- [Tasks to complete]
1 > Answer these from the article on saving Facebook search results to SQL Server, one answer per line:
(a) How many posts were pulled down for each search term?
(b) What term does the example search for?
(c) Which two fields in the SQL Server table does the searchFacebook function not return?
2 > Write the next part of the article on saving Facebook search results to SQL Server, picking up right after its last line.

- [Quoted text]
==============================

It's also important to note that your table should mirror, column for column, what you plan on having in your R data table. If you want to insert records to an existing table with additional columns, you should really insert it to a temporary staging table, and migrate the data via trigger or otherwise. Yet another topic for a different rainy day.

 create table dbo.facebooksearchresults (  
      from_id bigint null  
      , from_name varchar(255) null  
      , [message] varchar(2000) null  
      , created_time varchar(255) null  
      , [type] varchar(255) null  
      , link varchar(255) null  
      , id varchar(255) null  
      , likes_count integer null  
      , comments_count integer null  
      , shares_count integer null  
      , searchstring varchar(255) null  
      , dateadded date  
 );  

Retrieve data from Facebook in R and save it to SQL Server.


Now, in R, we can utilize the searchFacebook function for specific terms, and save the results back to SQL Server. I've repeated my search (and data save), pulling down 200 posts, for each search term I was interested in. The example below searches for posts containing the term ebola as an example. You might consider a vector of terms, and looping over them, but for simplicity and training, I've left that out of this article.

1:  ## Search Facebook Public Posts, and save data to SQL Server.  
2:  searchString = "ebola"  
3:  data <- searchFacebook(string=searchString, token=fb_oauth, n = 200, since = NULL, until = NULL)  

4:  ## Convert to a data table.  
5:  datatbl <- data.table(data)  

6:  ## Add a new column to our table with the search string.  
7:  ## This field will allow us to append this data to SQL Server   
8:  ## and can act as the key to filtering for this specific search.  
9:  ## Now we can search multiple terms, and keep loading data.  
10:  datatbl$searchstring <- searchString  

11:  ## Add the dateadded, in case you want to compare a search on one day, to another.  
12:  datatbl$dateadded <- as.character(Sys.Date())  


The last two fields in our SQL Server table, searchString and dateadded, are not returned by the searchFacebook function, but we'll add those to our R data table so they can be stored with our results.

Your console should indicate that x number of posts were retrieved. We can now save the data to our SQL Server table

1:  ## Connect to your SQL Server.  
2:  url1 <- "Driver={SQL Server};Server=YourServerAndInstanceName;Database=YourDatabaseName;Trusted_Connection=Yes;"  
3:  localdb <- odbcDriverConnect(url1)  
4:    
5:  ## For very specific colnames and data type mapping, roll your own.  
6:  varTypes <- c("bigint", "varchar", "varchar", "varchar", "varchar",   
7:         "varchar", "varchar", "integer", "integer", "integer", "varchar", "date")  
8:  names(varTypes) <- c("from_id", "from_name", "message", "created_time",   
9:            "type", "link", "id", "likes_count", "comments_count",   
10:            "shares_count", "searchstring", "dateadded")

==============================

- [Data shown]
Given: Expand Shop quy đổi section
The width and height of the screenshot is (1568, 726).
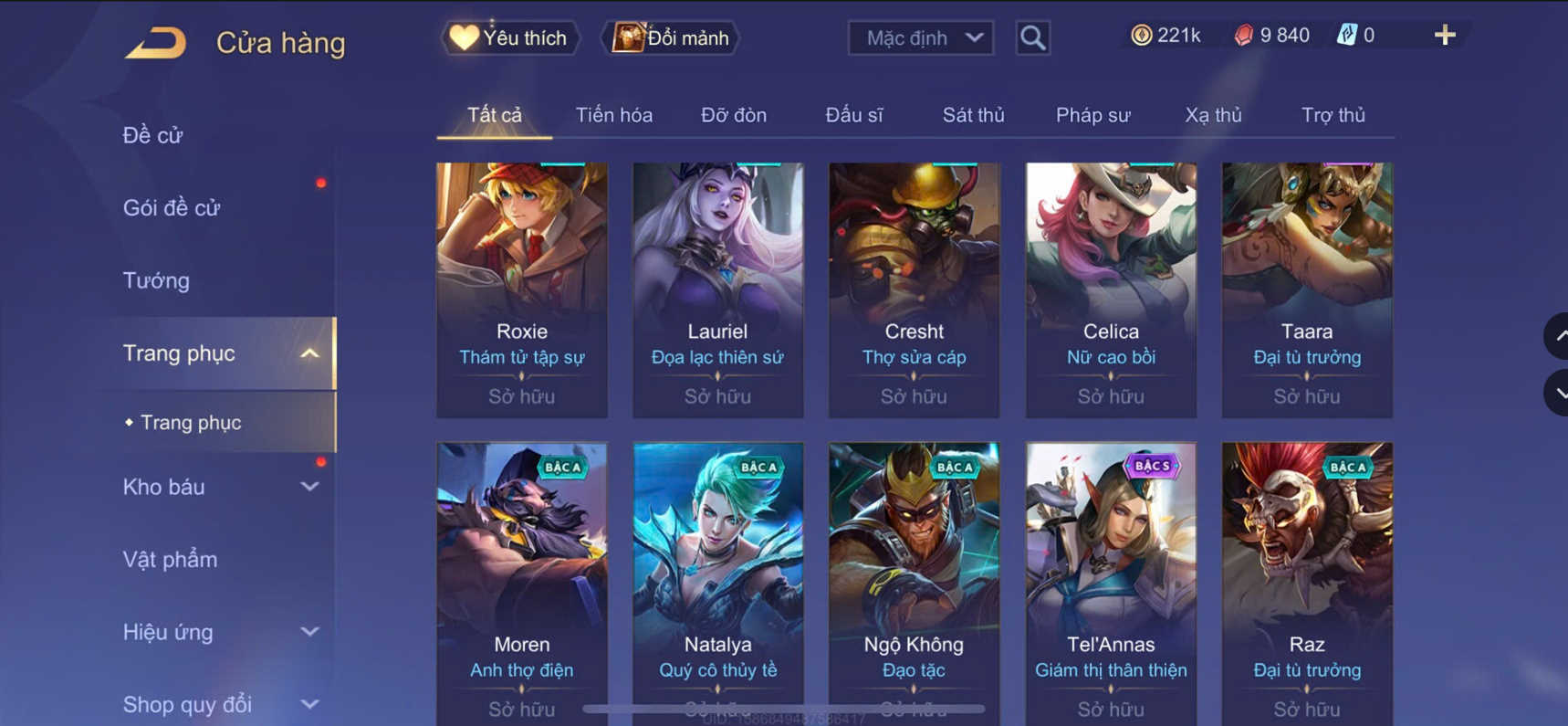Looking at the screenshot, I should [x=310, y=704].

==============================

- [The results]
1 >
(a) 200 posts.
(b) ebola.
(c) searchString and dateadded.

2 >
11:    
12:  ## Save the data back to SQL Server.  
13:  sqlSave(localdb, datatbl, varTypes=varTypes, tablename ="facebookSearchResults", append = T, rownames = F)  


Prepare a SQL Server function for word parsing.


In order to parse the large [message] post contents into individual words, we need to delineate the words by spaces. There are a great number of ways to splice strings into words, but I have a favorite function for SQL Server I found a long time ago, that I still use today. It's efficient mostly because of its use of an Itzik Ben-Gan style of exponentially recursive CTEs.

One time process: Create the following function, enabling us to split strings.

 USE [YourDatabaseName]  
 GO  
   
create function [dbo].[delimitedsplit8k]  
 --===== define i/o parameters  
     (@pstring varchar(8000), @pdelimiter char(1))  
 --warning!!! do not use max data-types here! it will kill performance!  
 returns table with schemabinding as  
  return  
 --===== "inline" cte driven "tally table" produces values from 1 up to 10,000...  
    -- enough to cover varchar(8000)  
  with e1(n) as (  
          select 1 union all select 1 union all select 1 union all  
          select 1 union all select 1 union all select 1 union all  
          select 1 union all select 1 union all select 1 union all select 1  
         ),             --10e+1 or 10 rows  
     e2(n) as (select 1 from e1 a, e1 b), --10e+2 or 100 rows  
     e4(n) as (select 1 from e2 a, e2 b), --10e+4 or 10,000 rows max  
  ctetally(n) as (--==== this provides the "base" cte and limits the number of rows right up front  
            -- for both a performance gain and prevention of accidental "overruns"  
          select top (isnull(datalength(@pstring),0)) row_number() over (order by (select null)) from e4  
         ),  
 ctestart(n1) as (--==== this returns n+1 (starting position of each "element" just once for each delimiter)  
          select 1 union all  
          select t.n+1 from ctetally t where substring(@pstring,t.n,1) = @pdelimiter  
         ),  
 ctelen(n1,l1) as(--==== return start and length (for use in substring)  
          select s.n1,  
             isnull(nullif(charindex(@pdelimiter,@pstring,s.n1),0)-s.n1,8000)  
           from ctestart s  
         )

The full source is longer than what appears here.